Art of Revenge is a 2003 drama thriller film written and directed by Simon Gormick. The film was released straight to video, starring Joyce Hyser and Stephan Jenkins of Third Eye Blind.

Plot
When Matthew Kane (Stephan Jenkins) becomes a successful architect, he leaves his wife of seven years, Lara (Joyce Hyser), to nurture his newfound taste for younger and prettier women. Bent on revenge, Lara hires  a beautiful con artist named Tuesday (Nichole Hiltz) to seduce and emotionally destroy her ex-husband.

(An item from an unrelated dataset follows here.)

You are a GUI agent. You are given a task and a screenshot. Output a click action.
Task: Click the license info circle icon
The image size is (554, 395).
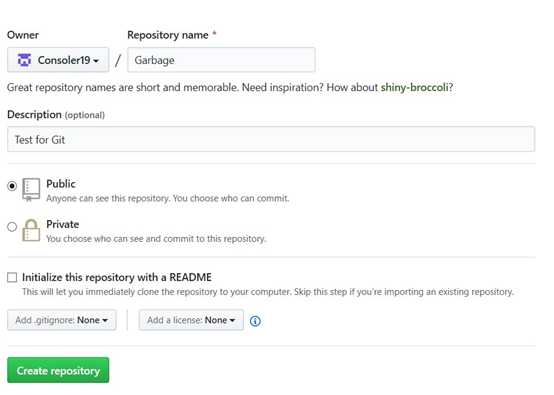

When the two women become more involved with Matt as well as each other, a story of loyalty, vengeance, and betrayal begins to unfold as the situation becomes more dangerous than expected for all parties involved.

Cast
 Stephan Jenkins as Matthew Kane
 Joyce Hyser as Lara Kane
 Nicole Hiltz as Tuesday Arcatur
 Tembi Locke as Isabel "Izzy" Bloom
 David DeLuise as Benjamin Bloom
 Tony Denison as John Ravich

Reception
Writing for The A.V. Club, Nathan Rabin referred to the film as "hilariously awful," specifically criticizing Jenkins's "inexplicably effeminate performance that throws the film off balance."